Assuming that the two tests are (conditionally)independent and identically distributed for the same patient, then using $U$ for user $P_k$ for positive.

$$\mathsf P(U\mid P_1,P_2) =\dfrac{\mathsf P(P_1\mid U)^2~\mathsf P(U)}{\mathsf P(P_1\mid U)^2~\mathsf P(U)+\mathsf P(P_1\mid U^\complement)^2~\mathsf P(U^\complement)} =$$

---

Remark: However, it is implausible that the tests will be independent given the same patient; if the patient's toxicology profile does not change between tests, then the tests will be inclined towards giving the same reading.

$$\mathsf P(U\mid P_1,P_2) =\dfrac{\mathsf P(P_1,P_2\mid U)~\mathsf P(U)}{\mathsf P(P_1,P_2\mid U)~\mathsf P(U)+\mathsf P(P_1,P_2\mid U^\complement)~\mathsf P(U^\complement)}$$

---

For instance: suppose I have a colour test for "its green" that always gives positive for green smarties, negative results for red, but is uncertain when testing blue and give positive half the time. From a bag with equal amounts of each colour I extract one smartie, test it twice, and get two positive "its green" results.

The probability of a positive for one test given not-green is $\tfrac 14$. the probability of double positive given not-green is $\tfrac 18$.

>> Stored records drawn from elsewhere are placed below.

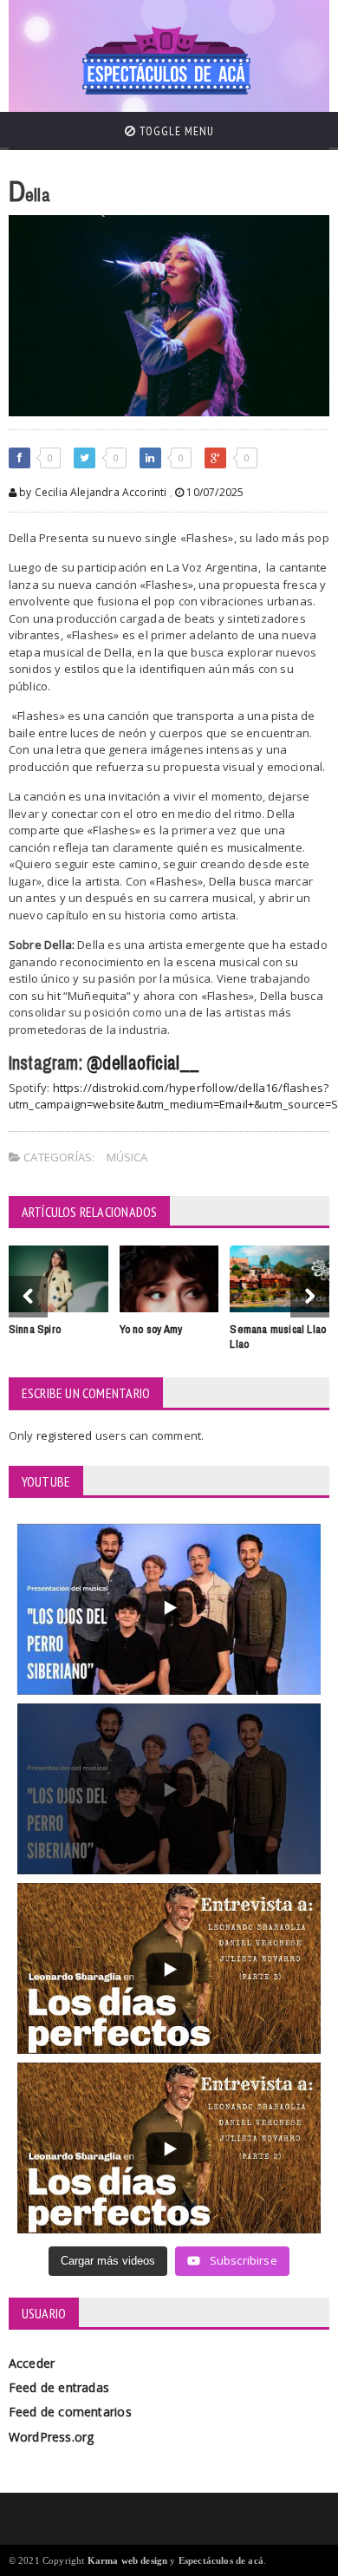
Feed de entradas (59, 2387)
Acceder (32, 2363)
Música (127, 1157)
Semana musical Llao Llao (278, 1336)
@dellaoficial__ (143, 1063)
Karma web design (128, 2560)
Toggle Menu (175, 131)
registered (65, 1435)
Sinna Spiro (35, 1329)
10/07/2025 (214, 492)
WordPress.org (51, 2437)
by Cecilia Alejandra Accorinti (91, 492)
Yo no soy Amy (151, 1329)
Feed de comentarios (70, 2411)
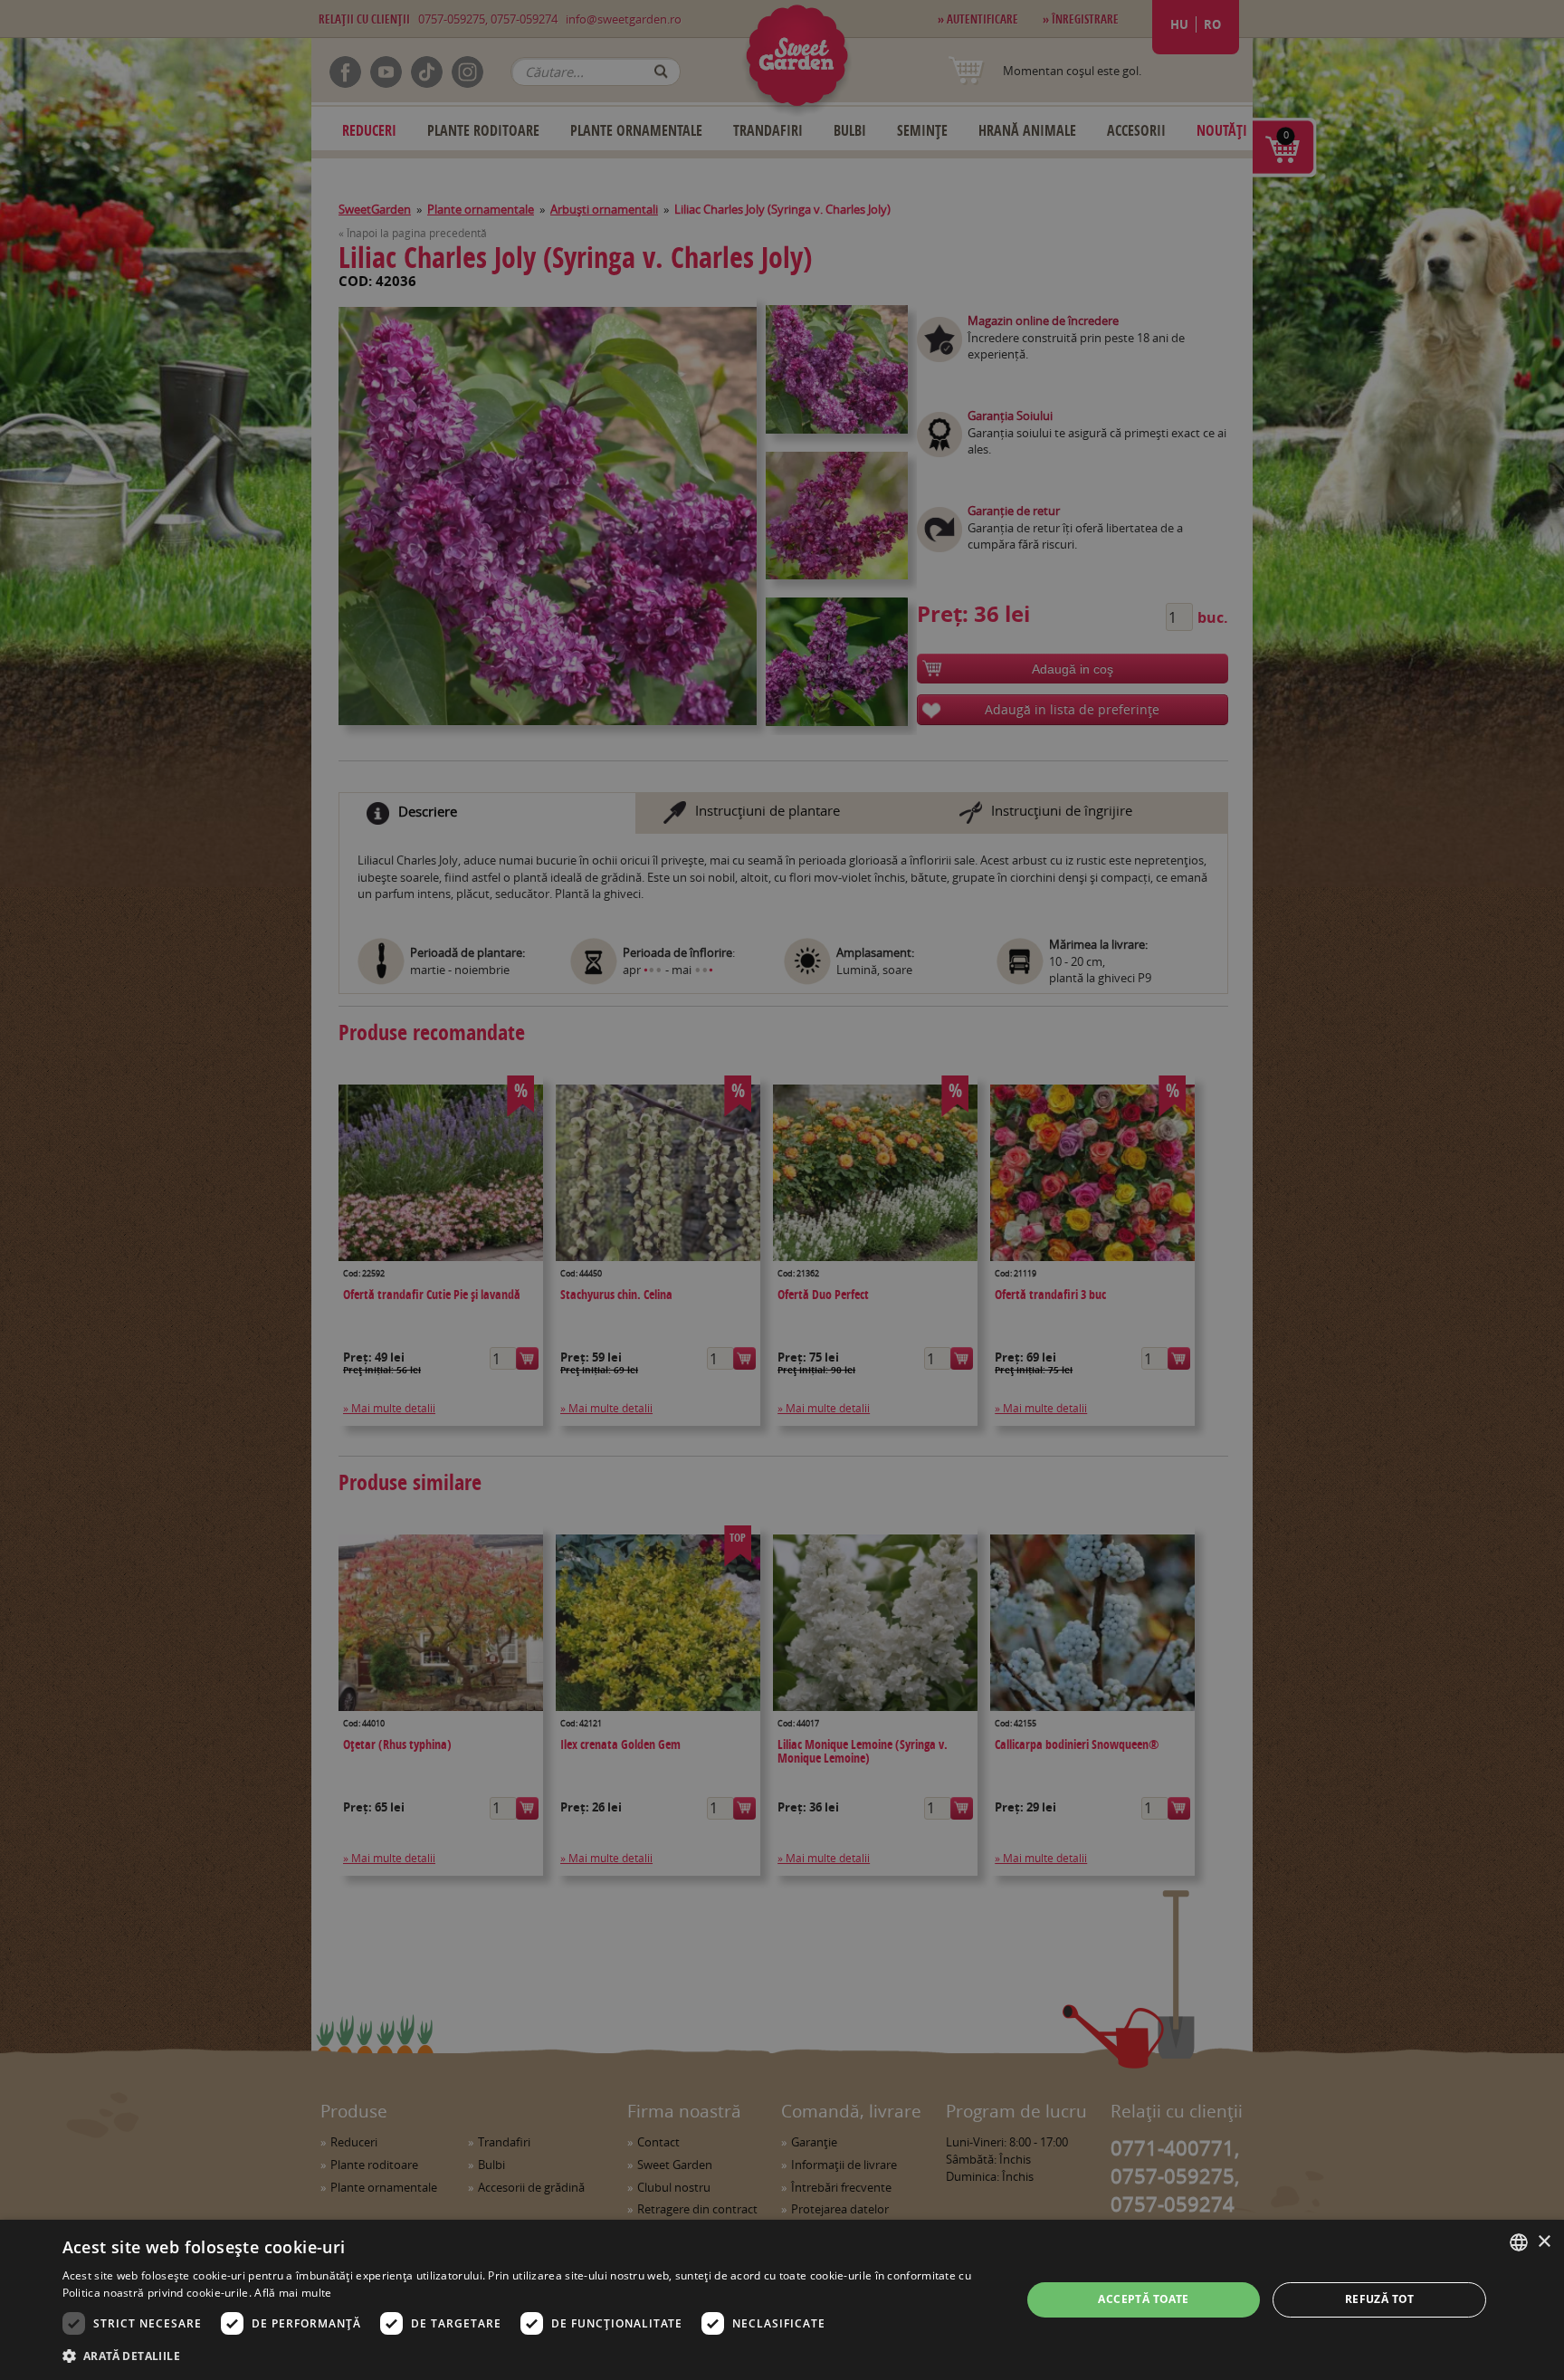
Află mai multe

$$\mathsf P(P_1\mid R\cup B) = \mathsf P(P_1\mid R)\mathsf P(R\mid R\cup B)+\mathsf P(P_1\mid B)\mathsf P(B\mid R\cup B) =0\cdot \tfrac 12+\tfrac 12\tfrac 12$$

$$\mathsf P(P_1,P_2\mid R\cup B) = \mathsf P(P_1,P_2\mid R)\mathsf P(R\mid R\cup B)+\mathsf P(P_1,P_2\mid B)\mathsf P(B\mid R\cup B) = 0\cdot \tfrac 12+\tfrac 14\tfrac 12 $$

Clearly my "its green" tests are is not independent when applied to the same (not-green) smartie.